The crypto market’s rapid decline raises questions about its role as either a speculative asset or a hedge against inflation and recession. Despite hopes that crypto could act as a risk hedge, the recent crash suggests it remains a speculative investment.

Since the downturn, the crypto market has seen its largest three-day sell-off in nearly a year, losing over $500 billion in market value. According to CoinGlass data, this bloodbath wiped out more than $1 billion in leveraged positions within the last 24 hours, including $365 million in Bitcoin and $348 million in Ether.

Khushboo Khullar of Lightning Ventures, speaking to Bloomberg, argued that the crypto sell-off is part of a broader liquidity panic as traders rush to cover margin calls. Khullar views this as a temporary sell-off, presenting a potential buying opportunity.

Josh Gilbert, an eToro market analyst, supports Khullar’s perspective, suggesting that the expected Federal Reserve rate cuts could benefit crypto assets. “Crypto assets have sold off, but many investors will see an opportunity. We see Federal Reserve rate cuts, which are now likely to come sharper than expected, as hugely positive for crypto assets,” Gilbert told Coindesk.

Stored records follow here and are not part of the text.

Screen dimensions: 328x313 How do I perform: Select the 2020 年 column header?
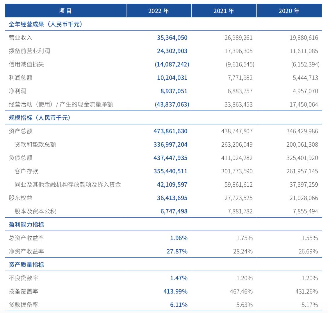(x=289, y=11)
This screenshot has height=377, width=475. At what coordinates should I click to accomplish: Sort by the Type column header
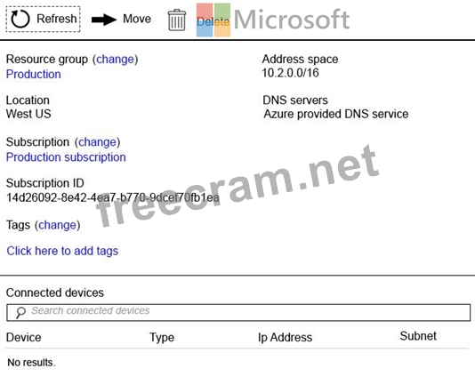coord(162,338)
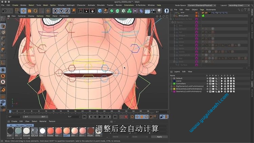Select the hoodie material swatch
This screenshot has width=254, height=143.
(x=50, y=131)
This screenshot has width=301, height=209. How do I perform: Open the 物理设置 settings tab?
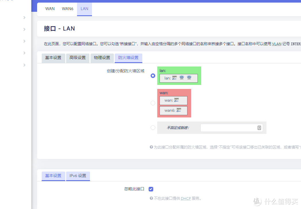(x=102, y=58)
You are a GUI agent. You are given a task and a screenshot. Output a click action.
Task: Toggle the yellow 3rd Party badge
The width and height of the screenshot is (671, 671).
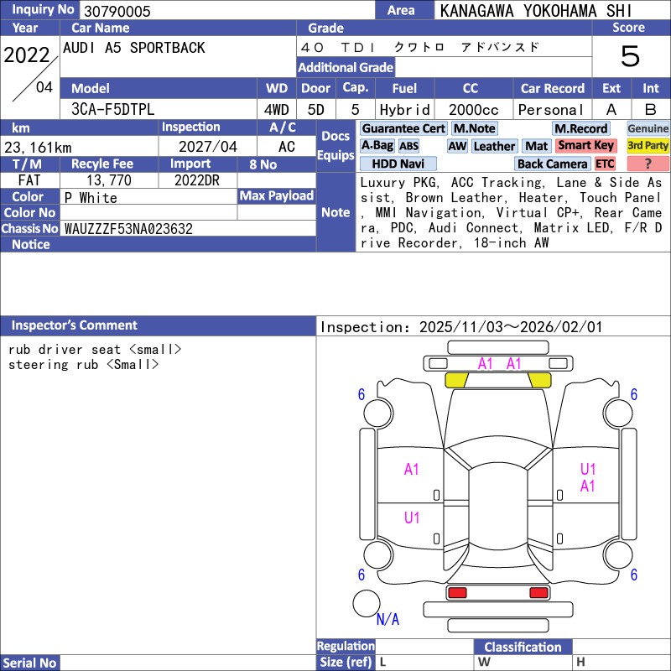(648, 146)
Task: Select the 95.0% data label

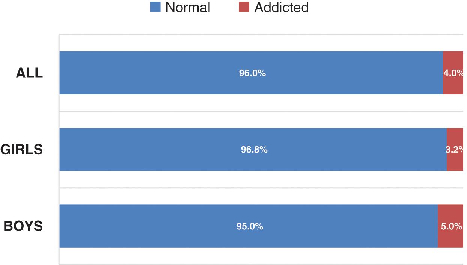Action: pyautogui.click(x=250, y=227)
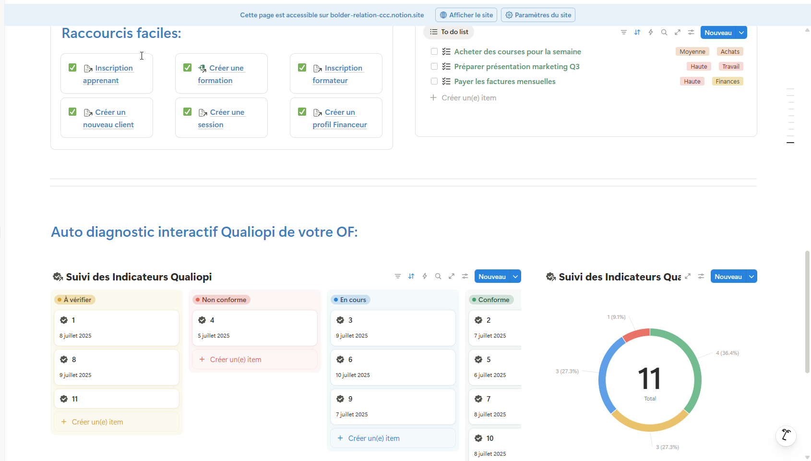Viewport: 811px width, 461px height.
Task: Check the 'Payer les factures mensuelles' checkbox
Action: pyautogui.click(x=434, y=82)
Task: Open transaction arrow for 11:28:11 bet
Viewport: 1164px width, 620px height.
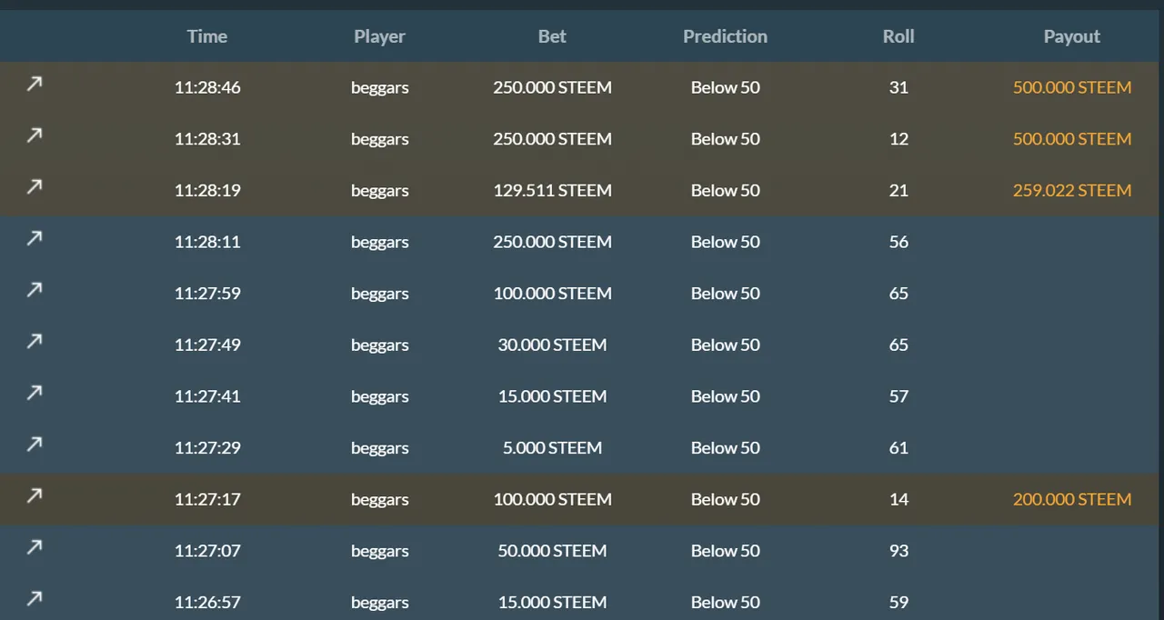Action: [34, 238]
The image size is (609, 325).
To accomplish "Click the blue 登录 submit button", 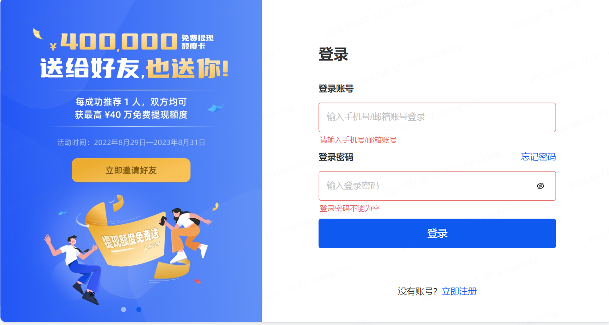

Despite the recent volatility, crypto continues to make strides toward mainstream acceptance. Notably, Morgan Stanley will allow its advisors to offer Bitcoin ETFs starting Wednesday. This follows more than half a year after the introduction of the first Bitcoin ETF. The investment bank will enable over 15,000 of its financial advisors to sell BlackRock’s IBIT and Fidelity’s FBTC. This move is seen as a significant step toward the “mainstreamization” of crypto, given the lengthy regulatory and company processes in major investment banks.

The recent crypto market downturn highlights its volatility and the broader economic concerns affecting all risk assets. While some analysts see the current situation as a temporary sell-off and a buying opportunity, others caution against the speculative nature of crypto. As the market evolves, its role as a mainstream alternative asset continues to grow, marked by increasing institutional acceptance and new investment opportunities.